__Written task 1__.
Rewrite the part of the post on the Obama-Clinton race starting with "However, that post" and going on through "Virginia and beyond.", putting "favorite" in place of "front-runner".

Rally around the winner?

According to many pundits, the Obama-Clinton Democratic nomination contest is doomed to a 50-50 delegate split that will be decided after a long string of state elections by superdelegates at the convention.

Before criticizing these pundits, I'll admit to reporting this possibility myself -- in a Thursday, February 7, post at the Duck of Minerva.

However, that post also noted the possibility that Barack Obama's post-Super Tuesday success may make him the "inevitable" front-runner based on a "rally-around-the-winner" affect. He's raised far more money than Hillary Clinton since January 1 (winning January 70-30) and is poised to have a great February with voters -- from yesterday's victories in Louisiana, Nebraska, Washington state and the Virgin Islands to Tuesday's likely big victories in DC, Maryland and Virginia and beyond.

Clinton is currently ahead in Wisconsin according to one recent poll (ARG), but the actual election result my be influenced by what happens in the leadup to that February 19 contest.

Today's caucuses in Maine might go Clinton's way, but local rules provide that heavy snow could delay results until later in the month. At 12:30 pm ET: "It is snowing there now, with four to eight inches expected from snowfalls last night and today. In western Maine, there could be as much as a foot of snow."

I'm not trying to focus exclusively on the horse race, as opposed to the issues, but some Clinton campaign staff are apparently in a "state of panic" right now.

Part of the problem with the coverage is that these candidates are not that far apart on the issues and the Democratic platform is likely to be very similar whichever one wins the nomination. Clinton has perhaps been a bit to the right on foreign policy (voting with Joe Lieberman to call the Iranian Revolutionary Guard Corps a terror organization; opposing some minor openings toward Cuba, etc.).

Domestically, Clinton's health plan includes mandates for universal coverage, while Obama's does not. Both of them will likely borrow good ideas from the failed John Edwards campaign -- on college education and corporate responsibility, for example.

The general election is still almost 9 months away, so there's plenty of time to contrast the Democratic position on major issues with the view espoused by the Republican candidate (likely to be John McCain).

__Given data__.

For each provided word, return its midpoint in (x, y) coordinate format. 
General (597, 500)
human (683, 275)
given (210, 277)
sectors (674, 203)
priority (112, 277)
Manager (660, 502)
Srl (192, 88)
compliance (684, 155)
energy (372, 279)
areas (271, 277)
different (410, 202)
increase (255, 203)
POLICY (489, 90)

__Written task 2__.
Copy the records starting with the line with "given (210, 277)" and going on through the last line of the records, without changing them.

__Correct result 1__.
However, that post also noted the possibility that Barack Obama's post-Super Tuesday success may make him the "inevitable" favorite based on a "rally-around-the-winner" affect. He's raised far more money than Hillary Clinton since January 1 (winning January 70-30) and is poised to have a great February with voters -- from yesterday's victories in Louisiana, Nebraska, Washington state and the Virgin Islands to Tuesday's likely big victories in DC, Maryland and Virginia and beyond.

__Correct result 2__.
given (210, 277)
sectors (674, 203)
priority (112, 277)
Manager (660, 502)
Srl (192, 88)
compliance (684, 155)
energy (372, 279)
areas (271, 277)
different (410, 202)
increase (255, 203)
POLICY (489, 90)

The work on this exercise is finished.